02.06.2005

The right of development for minorities in the Southern Sudan

56th Session of the UN Commission on Human Rights, Item 7

Geneva, 2000
The question of the right of development is not only an issue of individual economic well-being but also that of collective development. This is particularily true for the different ethnic minorities of Southern Sudan. For more than 30 years they lived in an area of civil war, hunger and genocide. Their land though contains big reserves (up to 3 billion barrells) of crude oil. Since August 1999 this oil is drilled and exported. The government of Sudan and a coalition of international oil companies built conveyor systems, a 1610 km pipeline and othern means of infrastructure they need for effectively drilling and exporting the oil. At no point of time was the local population asked to participate in decisions concerning the extraction of the oil and the distribution of the revenues. These are issues touched on in the Convention on the right of development (Dec, 4th 1986). According to this convention the sudanese government violates the convention's articles 1 (1); (2); Art. 5 and Art. 8. Also the international oil companies are not employing local personell which would be a means for reducing unemployment in the area and of integrating the local population into the oil extracting process.

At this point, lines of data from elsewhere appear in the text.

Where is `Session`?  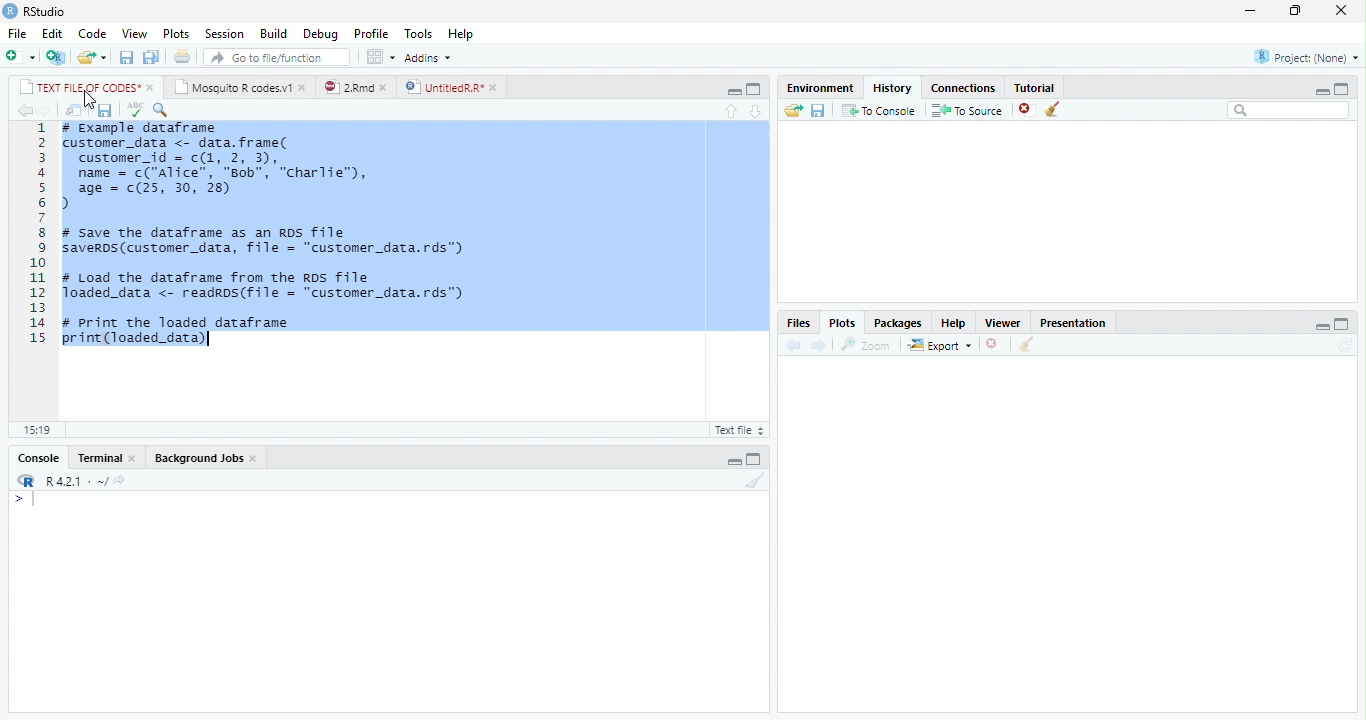 Session is located at coordinates (222, 35).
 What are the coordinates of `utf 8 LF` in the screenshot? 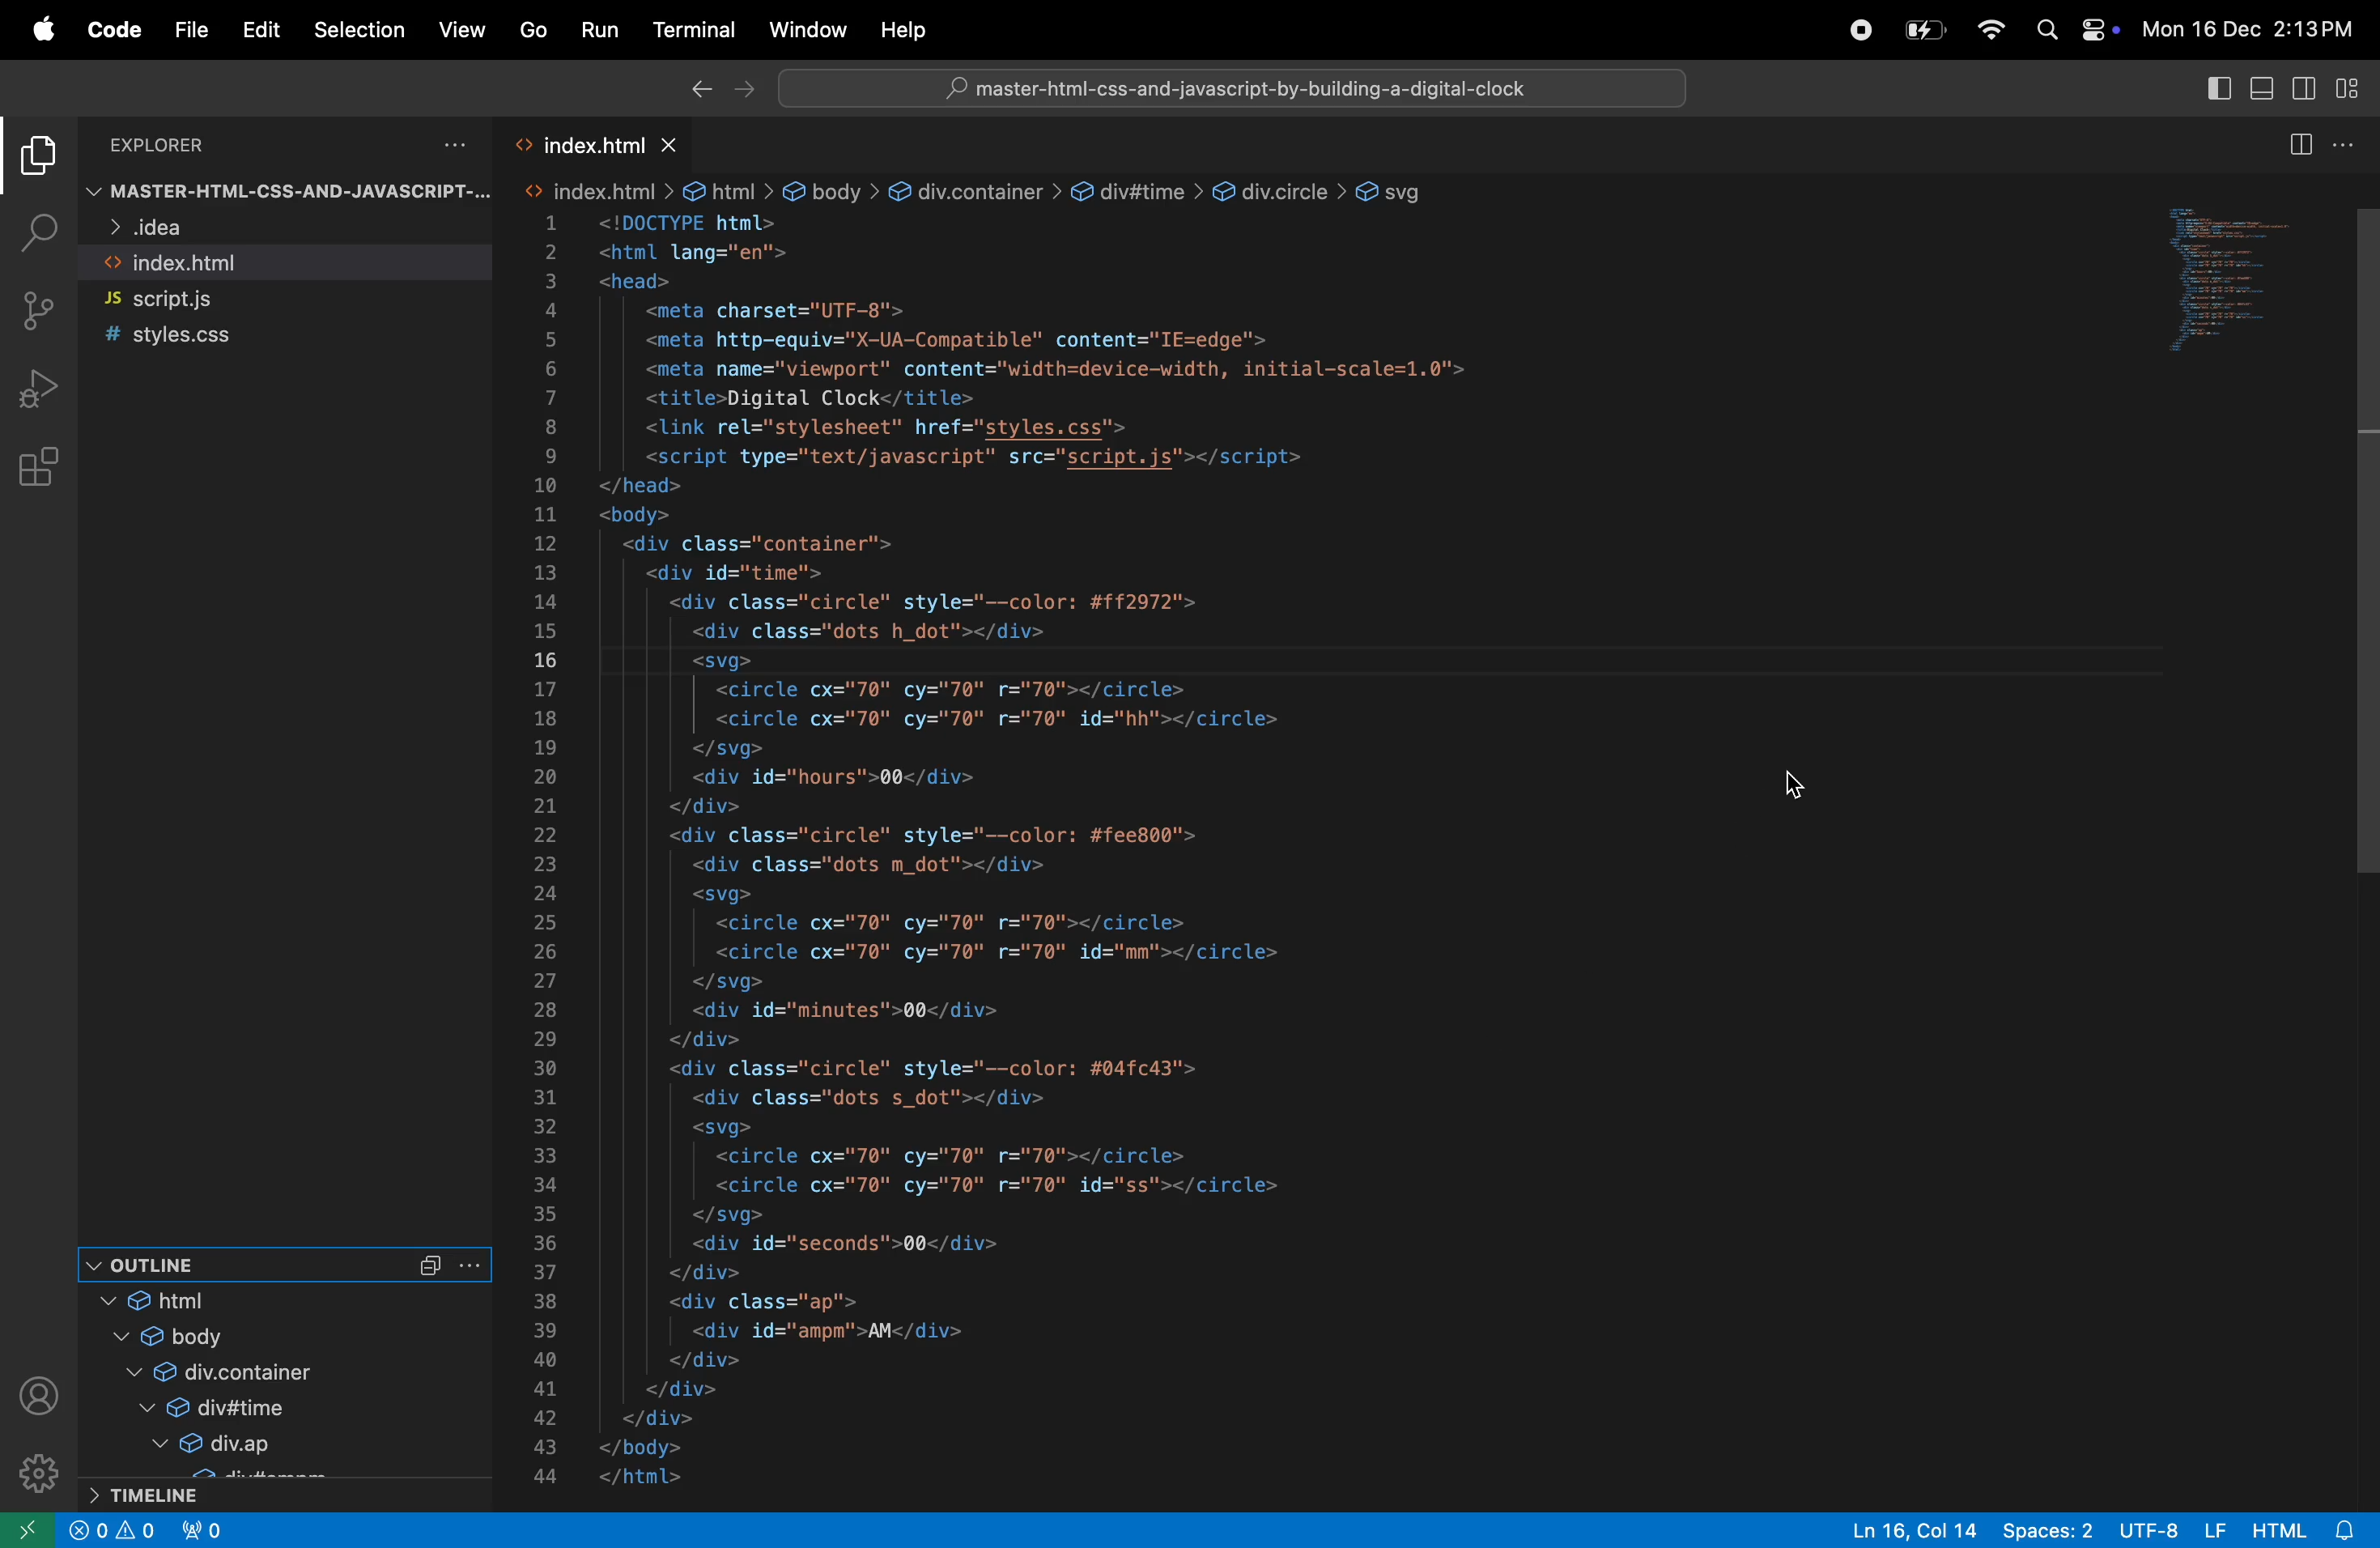 It's located at (2177, 1530).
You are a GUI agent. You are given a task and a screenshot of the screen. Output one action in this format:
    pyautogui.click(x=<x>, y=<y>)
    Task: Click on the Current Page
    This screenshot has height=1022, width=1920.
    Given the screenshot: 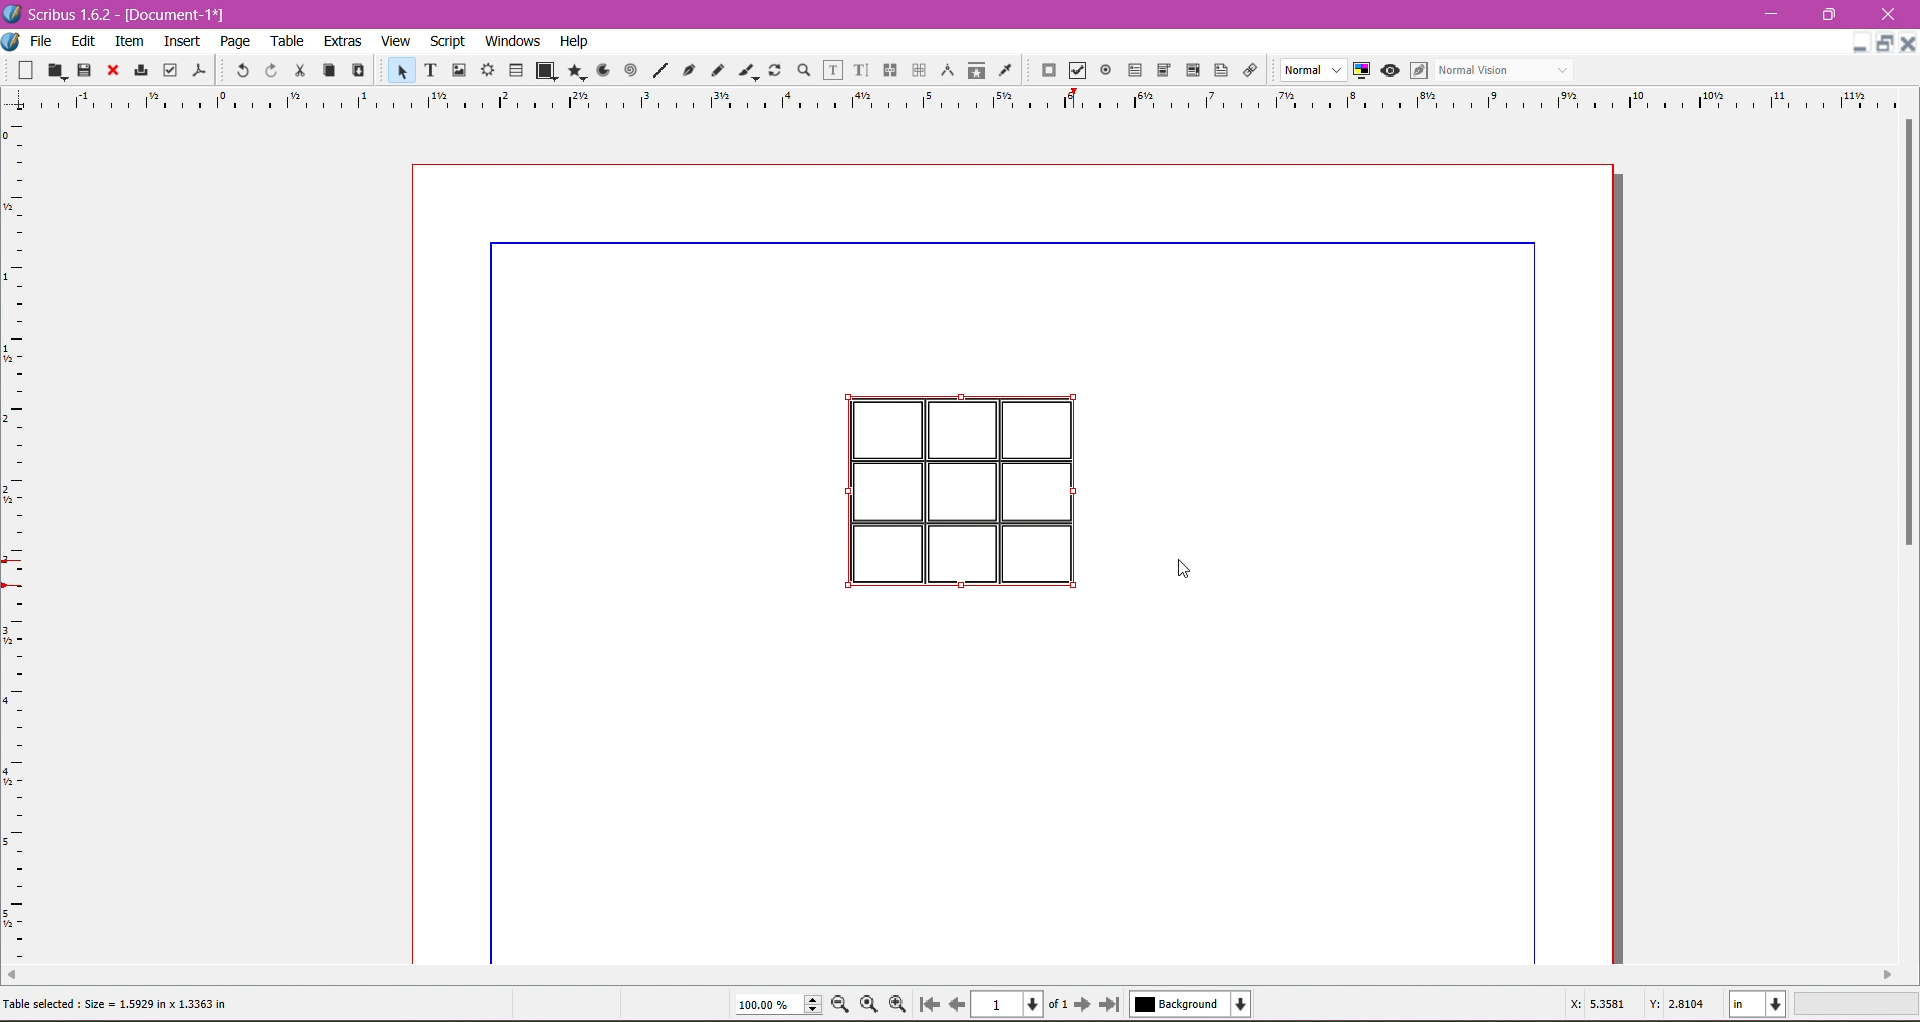 What is the action you would take?
    pyautogui.click(x=1010, y=1002)
    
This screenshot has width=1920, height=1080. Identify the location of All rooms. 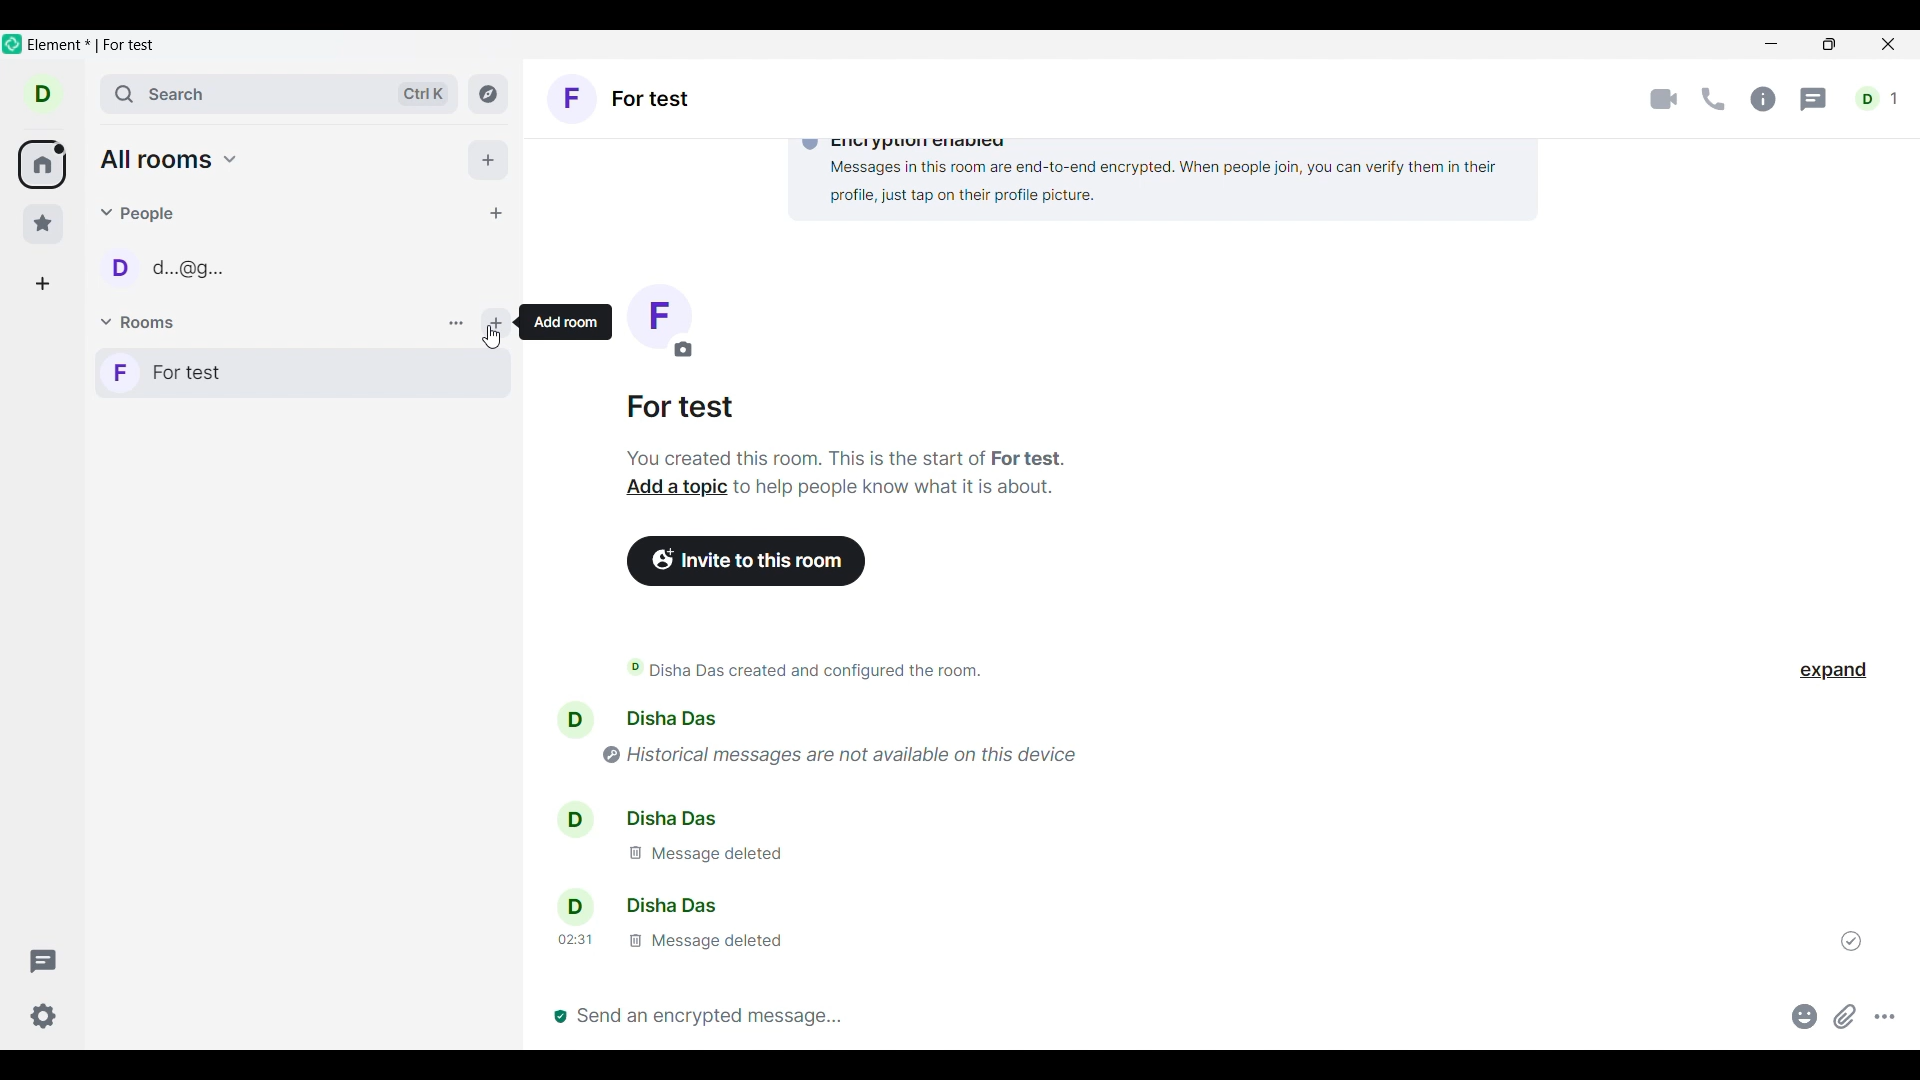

The Sudan government and representatives of the international oil companies stressed that now by extracting and exporting the oil Sudan will become a wealthy country. For the peoples of Southern Sudan the contrary is the case: The government uses Antonov-bombers and helicopter gunships bombing villages and fields, burning down houses and destroying cattle and crops. The local population is forced to flee into the swamp where diseases spread quickly and people die from hunger. Since July 14th 1999 the government prohibits relief organizations from flying into the region and from providing the urgently needed help to the refugees. The World Food Program (WFP) has warned that the region around Ruweng, land south of the river Bhar El Ghazal and the area of Block 5 A, where european companies are drilling oil will be the place of a famine. 30 – 40% of the population will not be able to harvest as they were repeatedly forced to flee. About 400.000 people are threatened to become victims of a famine. It is obvious that the government of Khartoum has the aim to depopulate the region around the oilfields and the pipeline. They employ scorched earth politics to reach this aim.

Instead of building hospitals, schools and roads in the oilregion, people are arbitrarily killed, women and children are abducted and forced into slavery. Instead of providing jobs for Southerners their land is destroyed, they are subject to genozide and war. The government of Khartoum in alliance with international oil companies prevents a whole region from the slightest chance for development. The situation in the oilregion of northern Southern Sudan with the most drastic violations of basic human rights needs to arouse the attention of the UN Sub-Commission on Prevention of Discrimination and protection of Minorities. The Society for Threatened Peoples therefore urges the UN Sub-Commission to demand from the Sudanese government the free entry of human rights and relief organizations and journalists into the oil region. The refugees must be enabled to return to their villages and they must be provided with urgently needed humanitarian aid. Please urge the government of Sudan to put an end to the severe human rights violations in this area and urge the international oil companies to stop extracting oil untill there exists a peace treatey accepted by all sides.